Linux CXL
 help / color / mirror / Atom feed
From: Gregory Price <gregory.price@memverge.com>
To: Hao Xiang <hao.xiang@bytedance.com>
Cc: "Ho-Ren (Jack) Chuang" <horenchuang@bytedance.com>,
	"Michael S. Tsirkin" <mst@redhat.com>,
	"Jonathan Cameron" <Jonathan.Cameron@huawei.com>,
	"Gregory Price" <gourry.memverge@gmail.com>,
	"Fan Ni" <fan.ni@samsung.com>, "Ira Weiny" <ira.weiny@intel.com>,
	"Philippe Mathieu-Daudé" <philmd@linaro.org>,
	"David Hildenbrand" <david@redhat.com>,
	"Igor Mammedov" <imammedo@redhat.com>,
	"Eric Blake" <eblake@redhat.com>,
	"Markus Armbruster" <armbru@redhat.com>,
	"Paolo Bonzini" <pbonzini@redhat.com>,
	"Daniel P. Berrangé" <berrange@redhat.com>,
	"Eduardo Habkost" <eduardo@habkost.net>,
	qemu-devel@nongnu.org, "Ho-Ren (Jack) Chuang" <horenc@vt.edu>,
	linux-cxl@vger.kernel.org
Subject: Re: [External] Re: [QEMU-devel][RFC PATCH 1/1] backends/hostmem: qapi/qom: Add an ObjectOption for memory-backend-* called HostMemType and its arg 'cxlram'
Date: Tue, 9 Jan 2024 17:13:21 -0500	[thread overview]
Message-ID: <ZZ3FAegN/ezu9Ghy@memverge.com> (raw)
In-Reply-To: <CAAYibXjcVu-13h9jHpt2fZ3wmjz-_Dyj+WfUh0AEpid87GLriQ@mail.gmail.com>

On Tue, Jan 09, 2024 at 01:27:28PM -0800, Hao Xiang wrote:
> On Tue, Jan 9, 2024 at 11:58 AM Gregory Price
> <gregory.price@memverge.com> wrote:
> >
> > If you drop this line:
> >
> > -numa node,memdev=vmem0,nodeid=1
> 
> We tried this as well and it works after going through the cxlcli
> process and created the devdax device. The problem is that without the
> "nodeid=1" configuration, we cannot connect with the explicit per numa
> node latency/bandwidth configuration "-numa hmat-lb". I glanced at the
> code in hw/numa.c, parse_numa_hmat_lb() looks like the one passing the
> lb information to VM's hmat.
>

Yeah, this is what Jonathan was saying - right now there isn't a good
way (in QEMU) to pass the hmat/cdat stuff down through the device.
Needs to be plumbed out.

In the meantime: You should just straight up drop the cxl device from
your QEMU config.  It doesn't actually get you anything.

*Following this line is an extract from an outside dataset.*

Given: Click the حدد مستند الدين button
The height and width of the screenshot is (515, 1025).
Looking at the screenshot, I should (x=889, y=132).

> From what I understand so far, the guest kernel will dynamically
> create a numa node after a cxl devdax device is created. That means we
> don't know the numa node until after VM boot. 2. QEMU can only
> statically parse the lb information to the VM at boot time. How do we
> connect these two things?

during boot, the kernel discovers all the memory regions exposed to
bios. In this qemu configuration you have defined:

region 0: CPU + DRAM node
region 1: DRAM only node
region 2: CXL Fixed Memory Window (the last line of the cxl stuff)

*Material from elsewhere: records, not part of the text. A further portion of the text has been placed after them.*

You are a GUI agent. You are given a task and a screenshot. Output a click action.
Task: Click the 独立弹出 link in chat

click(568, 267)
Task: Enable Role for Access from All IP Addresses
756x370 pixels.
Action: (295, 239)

The kernel reads this information on boot and reserves 1 numa node for
each of these regions.

The kernel then automatically brings up regions 0 and 1 in nodes 0 and 1
respectively.

Node2 sits dormant until you go through the cxl-cli startup sequence.


What you're asking for is for the QEMU team to plumb hmat/cdat
information down through the type3 device.  I *think* that is presently
possible with a custom CDAT file - but Jonathan probably has more
details on that.  You'll have to go digging for answers on that one.


Now - even if you did that - the current state of the cxl-type3 device
is *not what you want* because your memory accesses will be routed
through the read/write functions in the emulated device.

What Jonathan and I discussed on the other thread is how you might go
about slimming this down to allow pass-through of the memory without the
need for all the fluff.  This is a non-trivial refactor of the existing
device, so i would not expect that any time soon.

At the end of the day, quickest way to get-there-from-here is to just
drop the cxl related lines from your QEMU config, and keep everything
else.

> 
> Assuming that the same issue applies to a physical server with CXL.
> Were you able to see a host kernel getting the correct lb information
> for a CXL devdax device?
> 

Yes, if you bring up a CXL device via cxl-cli on real hardware, the
subsequent numa node ends up in the "lower tier" of the memory-tiering
infrastructure.

~Gregory

  reply	other threads:[~2024-01-09 22:13 UTC|newest]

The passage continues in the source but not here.